READ MORE: CMS Calls on Stakeholders for Pediatric APM Development Input

The challenge is that complicated systems make it more difficult to hit outcome targets, he states.

Nearly a quarter of surveyed providers described pay-for-performance as “very difficult” or “extremely difficult” to implement, according to a 2014 McKesson study. Respondents cited a lack of standards and analytical tools. They also confirmed the need for improvement to the IT infrastructure.

“Oftentimes the systems in place are hard for patients and physicians to navigate. It requires extra effort to achieve the outcomes you’re looking for. Financial incentives can provide the assistance needed to invest in those extra efforts required to get the outcome people are working towards," says Gleeson.

It's not always a matter of money in, money out

But putting money into incentives may not necessarily guarantee improved outcomes. Some hospitals serving patients of a low socio-economic status are not reaping the financial rewards of pay-for-performance.

Medicare’s pay-for-performance program fails to adjust for patients’ socioeconomic status, said David U. Himmelstein, MD, FACP and Steffie Woolhandler, MD, MPH, FACP, both Lecturers in Medicine at Harvard Medical School.

Pay-for-performance “assumes that bonuses and penalties will prod substandard providers to improve or see their patients migrate to higher-quality options,” they stated. 

“Perhaps an even larger impact could be from support, the infrastructure, the quality improvement activity, and changing and improving processes within a physician practice.  Sometimes that can lead to even more significant improvements in quality outcomes,” says Gleeson.

“We’ve recognized we need to be providing more support to private practices. The hospital base practices often have the support they need that is not available to private, independent practices. As an ACO, we are working to support and provide the infrastructure and the surrounding assistance necessary for our practices to deliver even better outcomes.”

Where is pay-for-performance headed?

The new future of pay-for-performance, Gleeson explains, may involve more specific incentive targeting, especially for high-need patients.

“Some patients just don’t require the same amount of support from a physician office.  But others require a great deal of support. We are piloting the next version of pay-for-performance.”

“We’re targeting how to apply incentives for those patients that have been more disconnected from the health care system. Those are the patients that we, as a network, really need to reach out to – those who have not been receiving recommended care."

EHRs/EMRs are linked to high quality care

Quality of care is improving, albeit there are a number of reasons as to why, he claims. One big factor may be EHR adaption.

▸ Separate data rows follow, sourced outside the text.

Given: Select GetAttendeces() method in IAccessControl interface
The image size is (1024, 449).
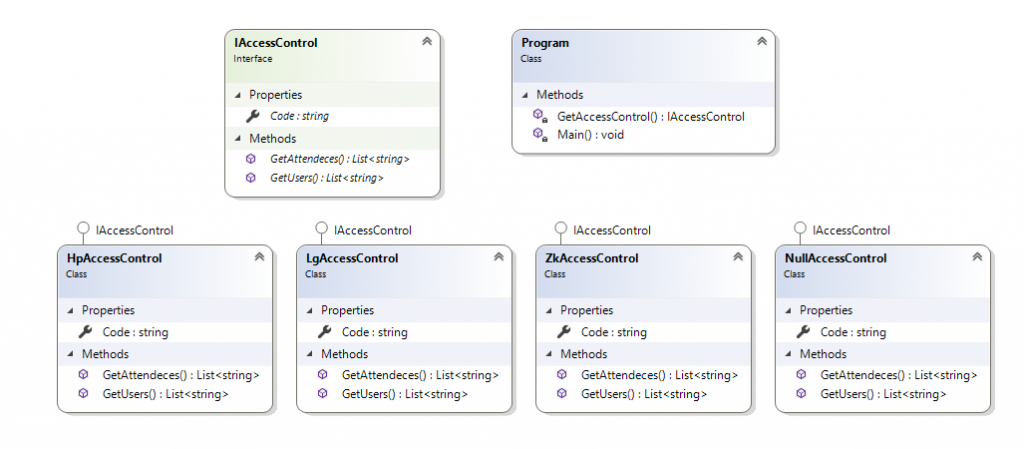Looking at the screenshot, I should 340,159.
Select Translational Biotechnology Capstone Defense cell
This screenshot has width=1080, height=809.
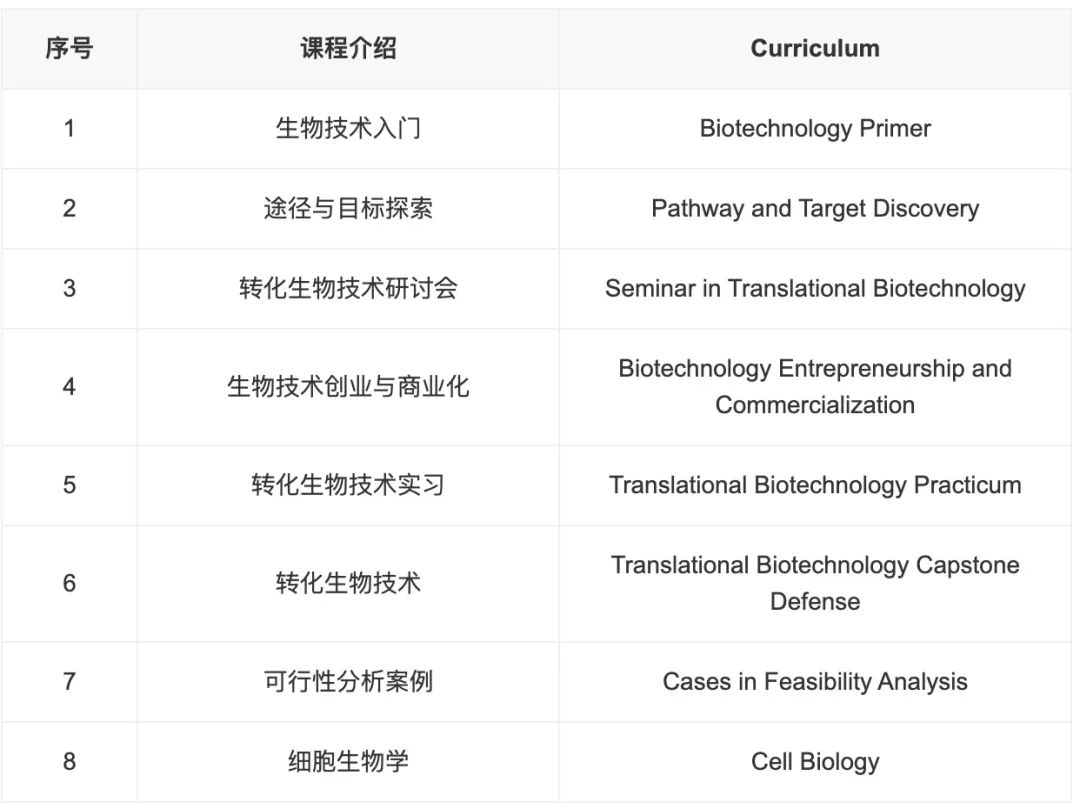pos(815,584)
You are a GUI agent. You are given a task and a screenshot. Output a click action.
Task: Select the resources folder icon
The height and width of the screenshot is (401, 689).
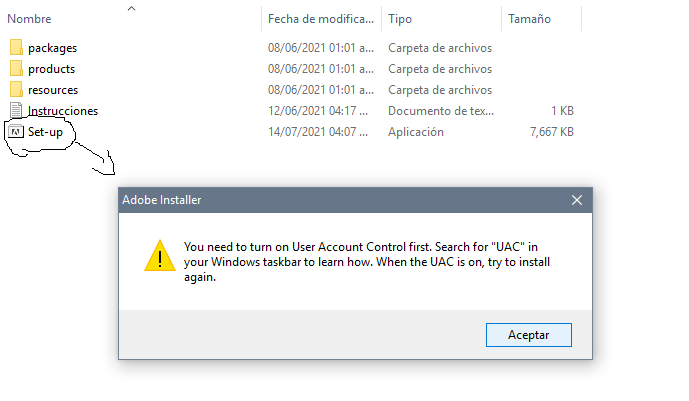point(16,90)
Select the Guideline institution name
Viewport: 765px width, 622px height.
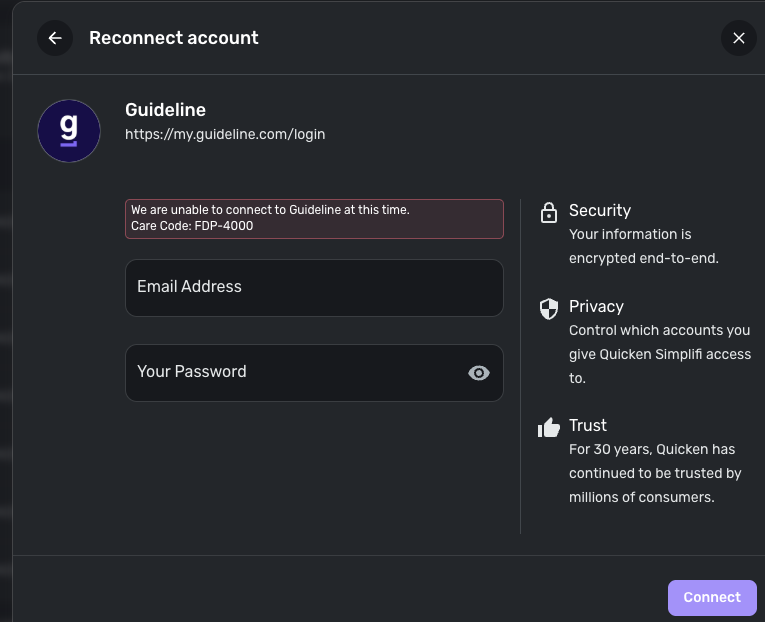pyautogui.click(x=165, y=110)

EHRs were used by a reported 80 percent of pediatricians in 2012, according to a study from the American Academy of Pediatrics. This is a nearly 30 percent increase from the organization’s 2009 survey.

“Certainly the greater adoption of Electronic Medical Records provides point-of-care reminder systems that make it easier for providers to deliver the care that a given patient needs,” Gleeson states.

“When key information is presented to the physician at the moment of care and the moment of decision-making, it makes it easier for physicians to deliver the kind of care they’re looking to provide the patients.”

There are opportunities the healthcare industry is collectively working toward to reduce the amount of care that does not provide value to patients, he says.

“We need to be constantly working on measuring. Are we making a difference? Are we doing things that are making a difference for patients?”

“To the extent that we can spend less time and effort on those services that aren’t making a difference, we can focus our efforts on the things that are really going to change outcomes for the children – and adults.”

There is indeed untapped opportunity within the pediatric care space for healthcare providers across both organizations and networks to unite and pool their resources together.

“Most children are healthy, by and large. The need for cooperation among providers is even greater in the pediatric world than in adult medicine because it just takes a larger population of patients for us to use our resources well.”